● **What you need to do**:
Rewrite the lines below as a numbered list, omitting any blank lines.

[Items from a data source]
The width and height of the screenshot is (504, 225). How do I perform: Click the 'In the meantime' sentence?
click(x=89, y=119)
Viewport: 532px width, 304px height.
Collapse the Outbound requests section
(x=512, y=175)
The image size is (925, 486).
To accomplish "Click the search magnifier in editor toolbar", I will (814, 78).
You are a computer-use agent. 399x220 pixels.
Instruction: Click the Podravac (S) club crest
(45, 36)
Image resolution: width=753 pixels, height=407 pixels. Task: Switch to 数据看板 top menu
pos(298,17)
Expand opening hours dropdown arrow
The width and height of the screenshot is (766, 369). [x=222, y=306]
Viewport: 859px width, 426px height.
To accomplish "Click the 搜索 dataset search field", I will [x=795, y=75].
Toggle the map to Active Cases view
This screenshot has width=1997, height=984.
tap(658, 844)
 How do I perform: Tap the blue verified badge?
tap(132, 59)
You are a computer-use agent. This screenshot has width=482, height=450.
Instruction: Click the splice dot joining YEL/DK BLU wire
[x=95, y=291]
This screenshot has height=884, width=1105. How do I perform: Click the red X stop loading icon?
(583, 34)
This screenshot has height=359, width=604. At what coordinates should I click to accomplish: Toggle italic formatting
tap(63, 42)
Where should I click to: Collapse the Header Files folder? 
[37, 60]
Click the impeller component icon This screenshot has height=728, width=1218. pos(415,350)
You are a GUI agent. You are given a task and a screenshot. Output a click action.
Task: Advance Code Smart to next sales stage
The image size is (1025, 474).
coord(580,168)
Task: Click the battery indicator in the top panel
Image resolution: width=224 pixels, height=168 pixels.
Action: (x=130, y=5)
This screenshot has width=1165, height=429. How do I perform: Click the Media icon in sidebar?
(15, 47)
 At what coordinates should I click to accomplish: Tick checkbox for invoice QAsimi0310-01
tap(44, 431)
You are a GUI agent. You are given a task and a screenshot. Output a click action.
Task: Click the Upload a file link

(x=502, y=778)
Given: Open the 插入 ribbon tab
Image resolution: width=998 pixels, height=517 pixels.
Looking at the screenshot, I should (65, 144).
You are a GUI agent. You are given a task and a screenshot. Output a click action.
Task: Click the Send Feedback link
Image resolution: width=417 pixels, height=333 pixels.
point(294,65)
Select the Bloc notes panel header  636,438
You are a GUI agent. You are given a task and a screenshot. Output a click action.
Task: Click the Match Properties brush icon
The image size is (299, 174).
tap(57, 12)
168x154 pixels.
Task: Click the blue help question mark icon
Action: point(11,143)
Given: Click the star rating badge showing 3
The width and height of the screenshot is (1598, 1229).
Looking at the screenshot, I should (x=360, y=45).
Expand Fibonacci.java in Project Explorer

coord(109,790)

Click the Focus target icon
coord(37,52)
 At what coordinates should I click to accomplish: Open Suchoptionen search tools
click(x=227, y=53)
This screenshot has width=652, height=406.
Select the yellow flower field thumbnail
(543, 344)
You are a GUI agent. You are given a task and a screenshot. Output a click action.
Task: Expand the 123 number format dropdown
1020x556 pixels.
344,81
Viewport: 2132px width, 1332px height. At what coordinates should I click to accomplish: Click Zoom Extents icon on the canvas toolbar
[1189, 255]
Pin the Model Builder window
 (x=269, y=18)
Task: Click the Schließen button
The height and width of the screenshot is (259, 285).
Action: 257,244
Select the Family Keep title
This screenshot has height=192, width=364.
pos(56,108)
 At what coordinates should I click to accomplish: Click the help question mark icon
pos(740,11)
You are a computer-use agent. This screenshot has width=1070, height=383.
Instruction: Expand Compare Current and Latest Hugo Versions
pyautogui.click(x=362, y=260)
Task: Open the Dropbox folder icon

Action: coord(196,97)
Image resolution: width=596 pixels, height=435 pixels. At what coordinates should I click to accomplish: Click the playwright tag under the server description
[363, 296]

● **The completed task**:
1. The width and height of the screenshot is (504, 225). How do I perform: Click the 'In the meantime' sentence?
2. click(x=89, y=119)
3. Viewport: 532px width, 304px height.
4. Collapse the Outbound requests section
5. (x=512, y=175)
6. The image size is (925, 486).
7. To accomplish "Click the search magnifier in editor toolbar", I will (814, 78).
8. You are a computer-use agent. 399x220 pixels.
9. Instruction: Click the Podravac (S) club crest
10. (45, 36)
11. Image resolution: width=753 pixels, height=407 pixels. Task: Switch to 数据看板 top menu
12. pos(298,17)
13. Expand opening hours dropdown arrow
14. The width and height of the screenshot is (766, 369). [x=222, y=306]
15. Viewport: 859px width, 426px height.
16. To accomplish "Click the 搜索 dataset search field", I will [x=795, y=75].
17. Toggle the map to Active Cases view
18. This screenshot has width=1997, height=984.
19. tap(658, 844)
20.  How do I perform: Tap the blue verified badge?
21. tap(132, 59)
22. You are a computer-use agent. This screenshot has width=482, height=450.
23. Instruction: Click the splice dot joining YEL/DK BLU wire
24. [x=95, y=291]
25. This screenshot has height=884, width=1105. How do I perform: Click the red X stop loading icon?
26. (583, 34)
27. This screenshot has height=359, width=604. At what coordinates should I click to accomplish: Toggle italic formatting
28. tap(63, 42)
29. Where should I click to: Collapse the Header Files folder? 
30. [37, 60]
31. Click the impeller component icon This screenshot has height=728, width=1218. pos(415,350)
32. You are a GUI agent. You are given a task and a screenshot. Output a click action.
33. Task: Advance Code Smart to next sales stage
34. The image size is (1025, 474).
35. coord(580,168)
36. Task: Click the battery indicator in the top panel
37. Image resolution: width=224 pixels, height=168 pixels.
38. Action: (x=130, y=5)
39. This screenshot has width=1165, height=429. How do I perform: Click the Media icon in sidebar?
40. (15, 47)
41.  At what coordinates should I click to accomplish: Tick checkbox for invoice QAsimi0310-01
42. tap(44, 431)
43. You are a GUI agent. You are given a task and a screenshot. Output a click action.
44. Task: Click the Upload a file link
45. (x=502, y=778)
46. Given: Open the 插入 ribbon tab
47. Image resolution: width=998 pixels, height=517 pixels.
48. Looking at the screenshot, I should (65, 144).
49. You are a GUI agent. You are given a task and a screenshot. Output a click action.
50. Task: Click the Send Feedback link
51. Image resolution: width=417 pixels, height=333 pixels.
52. point(294,65)
53. Select the Bloc notes panel header  636,438
54. You are a GUI agent. You are given a task and a screenshot. Output a click action.
55. Task: Click the Match Properties brush icon
56. The image size is (299, 174).
57. tap(57, 12)
58. 168x154 pixels.
59. Task: Click the blue help question mark icon
60. Action: point(11,143)
61. Given: Click the star rating badge showing 3
62. The width and height of the screenshot is (1598, 1229).
63. Looking at the screenshot, I should (x=360, y=45).
64. Expand Fibonacci.java in Project Explorer
65. coord(109,790)
66. Click the Focus target icon
67. coord(37,52)
68.  At what coordinates should I click to accomplish: Open Suchoptionen search tools
69. click(x=227, y=53)
70. This screenshot has width=652, height=406.
71. Select the yellow flower field thumbnail
72. (543, 344)
73. You are a GUI agent. You are given a task and a screenshot. Output a click action.
74. Task: Expand the 123 number format dropdown
75. 1020x556 pixels.
76. 344,81
77. Viewport: 2132px width, 1332px height. At what coordinates should I click to accomplish: Click Zoom Extents icon on the canvas toolbar
78. [1189, 255]
79. Pin the Model Builder window
80.  (x=269, y=18)
81. Task: Click the Schließen button
82. The height and width of the screenshot is (259, 285).
83. Action: 257,244
84. Select the Family Keep title
85. This screenshot has height=192, width=364.
86. pos(56,108)
87.  At what coordinates should I click to accomplish: Click the help question mark icon
88. pos(740,11)
89. You are a computer-use agent. This screenshot has width=1070, height=383.
90. Instruction: Expand Compare Current and Latest Hugo Versions
91. pyautogui.click(x=362, y=260)
92. Task: Open the Dropbox folder icon
93. Action: coord(196,97)
94. Image resolution: width=596 pixels, height=435 pixels. At what coordinates should I click to accomplish: Click the playwright tag under the server description
95. [363, 296]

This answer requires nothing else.